### What this task involves
Rewrite all the items below as a JSON list of strings, with one string for each line and no entries for blank lines.

### Supplied information
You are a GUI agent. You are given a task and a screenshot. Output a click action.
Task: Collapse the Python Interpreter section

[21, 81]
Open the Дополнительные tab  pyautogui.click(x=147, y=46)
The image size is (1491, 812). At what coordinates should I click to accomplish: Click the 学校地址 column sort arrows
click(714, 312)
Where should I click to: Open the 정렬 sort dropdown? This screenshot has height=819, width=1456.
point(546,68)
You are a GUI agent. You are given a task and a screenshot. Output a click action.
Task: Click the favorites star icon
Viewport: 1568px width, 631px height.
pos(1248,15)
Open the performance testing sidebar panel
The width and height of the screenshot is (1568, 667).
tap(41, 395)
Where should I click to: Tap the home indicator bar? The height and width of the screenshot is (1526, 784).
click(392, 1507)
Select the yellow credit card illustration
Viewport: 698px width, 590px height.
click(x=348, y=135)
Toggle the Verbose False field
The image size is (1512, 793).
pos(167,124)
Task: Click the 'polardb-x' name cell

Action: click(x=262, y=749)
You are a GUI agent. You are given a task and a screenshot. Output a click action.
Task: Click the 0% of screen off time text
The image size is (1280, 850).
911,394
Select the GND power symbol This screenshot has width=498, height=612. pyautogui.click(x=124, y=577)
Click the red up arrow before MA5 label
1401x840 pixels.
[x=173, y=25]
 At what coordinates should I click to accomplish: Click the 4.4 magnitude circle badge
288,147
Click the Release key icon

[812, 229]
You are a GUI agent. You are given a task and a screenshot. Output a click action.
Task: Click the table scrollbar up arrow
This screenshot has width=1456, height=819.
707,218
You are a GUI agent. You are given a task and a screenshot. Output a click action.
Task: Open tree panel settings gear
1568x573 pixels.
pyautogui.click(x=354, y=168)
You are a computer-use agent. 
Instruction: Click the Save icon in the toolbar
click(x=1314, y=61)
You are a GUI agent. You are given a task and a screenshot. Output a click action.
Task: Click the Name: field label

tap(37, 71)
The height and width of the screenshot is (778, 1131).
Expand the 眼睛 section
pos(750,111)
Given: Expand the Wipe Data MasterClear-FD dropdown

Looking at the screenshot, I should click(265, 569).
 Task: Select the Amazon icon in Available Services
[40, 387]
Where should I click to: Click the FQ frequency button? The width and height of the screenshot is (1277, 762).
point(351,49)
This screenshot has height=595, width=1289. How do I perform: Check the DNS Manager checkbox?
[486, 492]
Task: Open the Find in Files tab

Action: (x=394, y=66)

### Answer to the task
[
  "You are a GUI agent. You are given a task and a screenshot. Output a click action.",
  "Task: Collapse the Python Interpreter section",
  "[21, 81]",
  "Open the Дополнительные tab  pyautogui.click(x=147, y=46)",
  "The image size is (1491, 812). At what coordinates should I click to accomplish: Click the 学校地址 column sort arrows",
  "click(714, 312)",
  "Where should I click to: Open the 정렬 sort dropdown? This screenshot has height=819, width=1456.",
  "point(546,68)",
  "You are a GUI agent. You are given a task and a screenshot. Output a click action.",
  "Task: Click the favorites star icon",
  "Viewport: 1568px width, 631px height.",
  "pos(1248,15)",
  "Open the performance testing sidebar panel",
  "The width and height of the screenshot is (1568, 667).",
  "tap(41, 395)",
  "Where should I click to: Tap the home indicator bar? The height and width of the screenshot is (1526, 784).",
  "click(392, 1507)",
  "Select the yellow credit card illustration",
  "Viewport: 698px width, 590px height.",
  "click(x=348, y=135)",
  "Toggle the Verbose False field",
  "The image size is (1512, 793).",
  "pos(167,124)",
  "Task: Click the 'polardb-x' name cell",
  "Action: click(x=262, y=749)",
  "You are a GUI agent. You are given a task and a screenshot. Output a click action.",
  "Task: Click the 0% of screen off time text",
  "The image size is (1280, 850).",
  "911,394",
  "Select the GND power symbol This screenshot has width=498, height=612. pyautogui.click(x=124, y=577)",
  "Click the red up arrow before MA5 label",
  "1401x840 pixels.",
  "[x=173, y=25]",
  " At what coordinates should I click to accomplish: Click the 4.4 magnitude circle badge",
  "288,147",
  "Click the Release key icon",
  "[812, 229]",
  "You are a GUI agent. You are given a task and a screenshot. Output a click action.",
  "Task: Click the table scrollbar up arrow",
  "This screenshot has width=1456, height=819.",
  "707,218",
  "You are a GUI agent. You are given a task and a screenshot. Output a click action.",
  "Task: Open tree panel settings gear",
  "1568x573 pixels.",
  "pyautogui.click(x=354, y=168)",
  "You are a computer-use agent. ",
  "Instruction: Click the Save icon in the toolbar",
  "click(x=1314, y=61)",
  "You are a GUI agent. You are given a task and a screenshot. Output a click action.",
  "Task: Click the Name: field label",
  "tap(37, 71)",
  "The height and width of the screenshot is (778, 1131).",
  "Expand the 眼睛 section",
  "pos(750,111)",
  "Given: Expand the Wipe Data MasterClear-FD dropdown",
  "Looking at the screenshot, I should click(265, 569).",
  " Task: Select the Amazon icon in Available Services",
  "[40, 387]",
  "Where should I click to: Click the FQ frequency button? The width and height of the screenshot is (1277, 762).",
  "point(351,49)",
  "This screenshot has height=595, width=1289. How do I perform: Check the DNS Manager checkbox?",
  "[486, 492]",
  "Task: Open the Find in Files tab",
  "Action: (x=394, y=66)"
]